**ENTRIES PROVIDED**
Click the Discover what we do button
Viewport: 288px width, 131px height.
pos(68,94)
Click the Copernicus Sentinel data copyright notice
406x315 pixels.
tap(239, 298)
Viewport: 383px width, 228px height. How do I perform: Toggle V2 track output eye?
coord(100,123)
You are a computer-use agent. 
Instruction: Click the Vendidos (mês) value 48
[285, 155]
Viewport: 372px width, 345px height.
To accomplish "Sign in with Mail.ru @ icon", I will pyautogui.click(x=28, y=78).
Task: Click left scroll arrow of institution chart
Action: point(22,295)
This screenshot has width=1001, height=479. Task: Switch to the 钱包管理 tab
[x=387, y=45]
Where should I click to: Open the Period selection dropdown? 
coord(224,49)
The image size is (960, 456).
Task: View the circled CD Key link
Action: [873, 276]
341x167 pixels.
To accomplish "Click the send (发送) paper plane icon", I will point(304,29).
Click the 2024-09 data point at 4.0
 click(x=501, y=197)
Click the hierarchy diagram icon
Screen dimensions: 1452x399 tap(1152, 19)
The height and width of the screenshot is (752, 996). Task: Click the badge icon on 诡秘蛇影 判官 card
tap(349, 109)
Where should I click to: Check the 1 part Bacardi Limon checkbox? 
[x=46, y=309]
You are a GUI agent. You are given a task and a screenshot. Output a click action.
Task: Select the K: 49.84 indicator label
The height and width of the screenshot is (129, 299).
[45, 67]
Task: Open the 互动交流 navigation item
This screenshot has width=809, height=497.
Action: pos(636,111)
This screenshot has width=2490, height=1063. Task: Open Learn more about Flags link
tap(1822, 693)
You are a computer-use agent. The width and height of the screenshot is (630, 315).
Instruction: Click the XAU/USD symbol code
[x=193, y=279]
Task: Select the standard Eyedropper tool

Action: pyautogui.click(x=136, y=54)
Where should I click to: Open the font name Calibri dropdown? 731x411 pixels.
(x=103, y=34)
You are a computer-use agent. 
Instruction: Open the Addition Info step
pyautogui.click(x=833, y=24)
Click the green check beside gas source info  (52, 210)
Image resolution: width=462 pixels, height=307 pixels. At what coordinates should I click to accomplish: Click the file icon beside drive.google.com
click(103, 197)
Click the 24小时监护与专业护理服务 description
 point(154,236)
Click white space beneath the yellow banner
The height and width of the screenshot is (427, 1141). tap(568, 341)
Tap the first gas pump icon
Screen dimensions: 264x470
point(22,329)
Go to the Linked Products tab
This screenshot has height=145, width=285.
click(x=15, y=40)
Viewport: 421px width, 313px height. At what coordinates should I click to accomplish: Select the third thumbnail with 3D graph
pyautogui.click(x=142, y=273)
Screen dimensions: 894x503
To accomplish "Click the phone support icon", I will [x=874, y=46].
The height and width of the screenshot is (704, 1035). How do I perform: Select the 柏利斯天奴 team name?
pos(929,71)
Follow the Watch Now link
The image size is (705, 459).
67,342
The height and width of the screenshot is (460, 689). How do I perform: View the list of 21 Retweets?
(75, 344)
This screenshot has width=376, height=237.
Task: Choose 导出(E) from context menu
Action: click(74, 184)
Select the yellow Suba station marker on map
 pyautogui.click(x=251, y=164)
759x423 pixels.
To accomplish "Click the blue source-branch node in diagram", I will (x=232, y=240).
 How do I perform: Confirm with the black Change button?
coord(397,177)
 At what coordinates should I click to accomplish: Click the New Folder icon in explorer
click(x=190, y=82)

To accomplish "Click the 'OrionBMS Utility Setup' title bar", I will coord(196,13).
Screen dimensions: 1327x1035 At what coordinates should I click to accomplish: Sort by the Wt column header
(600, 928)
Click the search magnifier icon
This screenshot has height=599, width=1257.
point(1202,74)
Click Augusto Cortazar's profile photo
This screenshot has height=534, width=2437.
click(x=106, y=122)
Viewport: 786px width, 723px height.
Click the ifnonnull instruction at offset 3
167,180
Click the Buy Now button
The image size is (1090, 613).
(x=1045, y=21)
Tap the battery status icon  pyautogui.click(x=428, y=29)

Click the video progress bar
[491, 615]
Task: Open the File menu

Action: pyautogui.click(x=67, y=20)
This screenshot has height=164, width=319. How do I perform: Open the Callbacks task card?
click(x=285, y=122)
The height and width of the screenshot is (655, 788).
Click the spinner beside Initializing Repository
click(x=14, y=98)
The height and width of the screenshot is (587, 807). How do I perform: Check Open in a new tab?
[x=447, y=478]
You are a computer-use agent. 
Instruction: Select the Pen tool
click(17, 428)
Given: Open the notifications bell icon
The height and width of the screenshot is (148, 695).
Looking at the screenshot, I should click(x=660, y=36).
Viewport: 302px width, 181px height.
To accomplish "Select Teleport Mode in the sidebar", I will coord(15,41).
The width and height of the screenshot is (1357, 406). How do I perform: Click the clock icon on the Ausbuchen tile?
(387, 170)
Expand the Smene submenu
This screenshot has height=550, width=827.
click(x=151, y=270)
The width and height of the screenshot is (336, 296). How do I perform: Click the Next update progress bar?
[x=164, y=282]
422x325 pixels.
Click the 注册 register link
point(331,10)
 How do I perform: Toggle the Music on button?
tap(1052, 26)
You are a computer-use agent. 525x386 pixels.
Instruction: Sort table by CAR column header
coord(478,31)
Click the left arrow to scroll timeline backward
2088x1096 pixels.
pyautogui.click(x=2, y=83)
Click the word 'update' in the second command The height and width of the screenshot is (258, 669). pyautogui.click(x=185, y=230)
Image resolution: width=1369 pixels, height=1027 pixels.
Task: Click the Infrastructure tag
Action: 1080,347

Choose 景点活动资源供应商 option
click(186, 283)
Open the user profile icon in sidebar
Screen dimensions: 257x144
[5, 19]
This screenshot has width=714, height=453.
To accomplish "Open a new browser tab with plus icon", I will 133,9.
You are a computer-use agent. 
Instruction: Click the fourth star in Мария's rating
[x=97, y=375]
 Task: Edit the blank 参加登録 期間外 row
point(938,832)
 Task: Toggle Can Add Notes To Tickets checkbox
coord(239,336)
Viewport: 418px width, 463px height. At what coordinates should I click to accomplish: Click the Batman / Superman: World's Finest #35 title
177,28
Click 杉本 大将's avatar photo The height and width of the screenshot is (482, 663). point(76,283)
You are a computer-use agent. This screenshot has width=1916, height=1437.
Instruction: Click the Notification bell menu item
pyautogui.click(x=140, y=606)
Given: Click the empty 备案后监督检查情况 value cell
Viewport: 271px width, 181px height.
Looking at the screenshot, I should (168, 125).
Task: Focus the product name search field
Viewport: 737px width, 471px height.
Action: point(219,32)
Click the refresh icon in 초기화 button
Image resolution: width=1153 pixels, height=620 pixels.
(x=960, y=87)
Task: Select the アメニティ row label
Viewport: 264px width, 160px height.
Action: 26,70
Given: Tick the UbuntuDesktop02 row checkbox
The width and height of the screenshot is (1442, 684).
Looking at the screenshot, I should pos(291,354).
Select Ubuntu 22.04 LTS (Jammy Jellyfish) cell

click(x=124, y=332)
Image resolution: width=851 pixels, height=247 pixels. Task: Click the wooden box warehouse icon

**WHAT YOU NEED TO DO**
Copy out every one of the rows above word for word, with nothing changed, added, or left out.

**REPLY TO THE EXERCISE**
Click the Discover what we do button
Viewport: 288px width, 131px height.
pos(68,94)
Click the Copernicus Sentinel data copyright notice
406x315 pixels.
tap(239, 298)
Viewport: 383px width, 228px height. How do I perform: Toggle V2 track output eye?
coord(100,123)
You are a computer-use agent. 
Instruction: Click the Vendidos (mês) value 48
[285, 155]
Viewport: 372px width, 345px height.
To accomplish "Sign in with Mail.ru @ icon", I will pyautogui.click(x=28, y=78).
Task: Click left scroll arrow of institution chart
Action: point(22,295)
This screenshot has width=1001, height=479. Task: Switch to the 钱包管理 tab
[x=387, y=45]
Where should I click to: Open the Period selection dropdown? 
coord(224,49)
The image size is (960, 456).
Task: View the circled CD Key link
Action: [873, 276]
341x167 pixels.
To accomplish "Click the send (发送) paper plane icon", I will point(304,29).
Click the 2024-09 data point at 4.0
 click(x=501, y=197)
Click the hierarchy diagram icon
Screen dimensions: 1452x399 tap(1152, 19)
The height and width of the screenshot is (752, 996). Task: Click the badge icon on 诡秘蛇影 判官 card
tap(349, 109)
Where should I click to: Check the 1 part Bacardi Limon checkbox? 
[x=46, y=309]
You are a GUI agent. You are given a task and a screenshot. Output a click action.
Task: Select the K: 49.84 indicator label
The height and width of the screenshot is (129, 299).
[45, 67]
Task: Open the 互动交流 navigation item
This screenshot has width=809, height=497.
Action: pos(636,111)
This screenshot has width=2490, height=1063. Task: Open Learn more about Flags link
tap(1822, 693)
You are a computer-use agent. The width and height of the screenshot is (630, 315).
Instruction: Click the XAU/USD symbol code
[x=193, y=279]
Task: Select the standard Eyedropper tool

Action: pyautogui.click(x=136, y=54)
Where should I click to: Open the font name Calibri dropdown? 731x411 pixels.
(x=103, y=34)
You are a computer-use agent. 
Instruction: Open the Addition Info step
pyautogui.click(x=833, y=24)
Click the green check beside gas source info  (52, 210)
Image resolution: width=462 pixels, height=307 pixels. At what coordinates should I click to accomplish: Click the file icon beside drive.google.com
click(103, 197)
Click the 24小时监护与专业护理服务 description
 point(154,236)
Click white space beneath the yellow banner
The height and width of the screenshot is (427, 1141). tap(568, 341)
Tap the first gas pump icon
Screen dimensions: 264x470
point(22,329)
Go to the Linked Products tab
This screenshot has height=145, width=285.
click(x=15, y=40)
Viewport: 421px width, 313px height. At what coordinates should I click to accomplish: Select the third thumbnail with 3D graph
pyautogui.click(x=142, y=273)
Screen dimensions: 894x503
To accomplish "Click the phone support icon", I will [x=874, y=46].
The height and width of the screenshot is (704, 1035). How do I perform: Select the 柏利斯天奴 team name?
pos(929,71)
Follow the Watch Now link
The image size is (705, 459).
67,342
The height and width of the screenshot is (460, 689). How do I perform: View the list of 21 Retweets?
(75, 344)
This screenshot has width=376, height=237.
Task: Choose 导出(E) from context menu
Action: click(74, 184)
Select the yellow Suba station marker on map
 pyautogui.click(x=251, y=164)
759x423 pixels.
To accomplish "Click the blue source-branch node in diagram", I will (x=232, y=240).
 How do I perform: Confirm with the black Change button?
coord(397,177)
 At what coordinates should I click to accomplish: Click the New Folder icon in explorer
click(x=190, y=82)

To accomplish "Click the 'OrionBMS Utility Setup' title bar", I will coord(196,13).
Screen dimensions: 1327x1035 At what coordinates should I click to accomplish: Sort by the Wt column header
(600, 928)
Click the search magnifier icon
This screenshot has height=599, width=1257.
point(1202,74)
Click Augusto Cortazar's profile photo
This screenshot has height=534, width=2437.
click(x=106, y=122)
Viewport: 786px width, 723px height.
Click the ifnonnull instruction at offset 3
167,180
Click the Buy Now button
The image size is (1090, 613).
(x=1045, y=21)
Tap the battery status icon  pyautogui.click(x=428, y=29)

Click the video progress bar
[491, 615]
Task: Open the File menu

Action: pyautogui.click(x=67, y=20)
This screenshot has height=164, width=319. How do I perform: Open the Callbacks task card?
click(x=285, y=122)
The height and width of the screenshot is (655, 788).
Click the spinner beside Initializing Repository
click(x=14, y=98)
The height and width of the screenshot is (587, 807). How do I perform: Check Open in a new tab?
[x=447, y=478]
You are a computer-use agent. 
Instruction: Select the Pen tool
click(17, 428)
Given: Open the notifications bell icon
The height and width of the screenshot is (148, 695).
Looking at the screenshot, I should click(x=660, y=36).
Viewport: 302px width, 181px height.
To accomplish "Select Teleport Mode in the sidebar", I will coord(15,41).
The width and height of the screenshot is (1357, 406). How do I perform: Click the clock icon on the Ausbuchen tile?
(387, 170)
Expand the Smene submenu
This screenshot has height=550, width=827.
click(x=151, y=270)
The width and height of the screenshot is (336, 296). How do I perform: Click the Next update progress bar?
[x=164, y=282]
422x325 pixels.
Click the 注册 register link
point(331,10)
 How do I perform: Toggle the Music on button?
tap(1052, 26)
You are a computer-use agent. 525x386 pixels.
Instruction: Sort table by CAR column header
coord(478,31)
Click the left arrow to scroll timeline backward
2088x1096 pixels.
pyautogui.click(x=2, y=83)
Click the word 'update' in the second command The height and width of the screenshot is (258, 669). pyautogui.click(x=185, y=230)
Image resolution: width=1369 pixels, height=1027 pixels.
Task: Click the Infrastructure tag
Action: 1080,347

Choose 景点活动资源供应商 option
click(186, 283)
Open the user profile icon in sidebar
Screen dimensions: 257x144
[5, 19]
This screenshot has width=714, height=453.
To accomplish "Open a new browser tab with plus icon", I will 133,9.
You are a computer-use agent. 
Instruction: Click the fourth star in Мария's rating
[x=97, y=375]
 Task: Edit the blank 参加登録 期間外 row
point(938,832)
 Task: Toggle Can Add Notes To Tickets checkbox
coord(239,336)
Viewport: 418px width, 463px height. At what coordinates should I click to accomplish: Click the Batman / Superman: World's Finest #35 title
177,28
Click 杉本 大将's avatar photo The height and width of the screenshot is (482, 663). point(76,283)
You are a computer-use agent. This screenshot has width=1916, height=1437.
Instruction: Click the Notification bell menu item
pyautogui.click(x=140, y=606)
Given: Click the empty 备案后监督检查情况 value cell
Viewport: 271px width, 181px height.
Looking at the screenshot, I should (168, 125).
Task: Focus the product name search field
Viewport: 737px width, 471px height.
Action: point(219,32)
Click the refresh icon in 초기화 button
Image resolution: width=1153 pixels, height=620 pixels.
(x=960, y=87)
Task: Select the アメニティ row label
Viewport: 264px width, 160px height.
Action: 26,70
Given: Tick the UbuntuDesktop02 row checkbox
The width and height of the screenshot is (1442, 684).
Looking at the screenshot, I should pos(291,354).
Select Ubuntu 22.04 LTS (Jammy Jellyfish) cell

click(x=124, y=332)
Image resolution: width=851 pixels, height=247 pixels. Task: Click the wooden box warehouse icon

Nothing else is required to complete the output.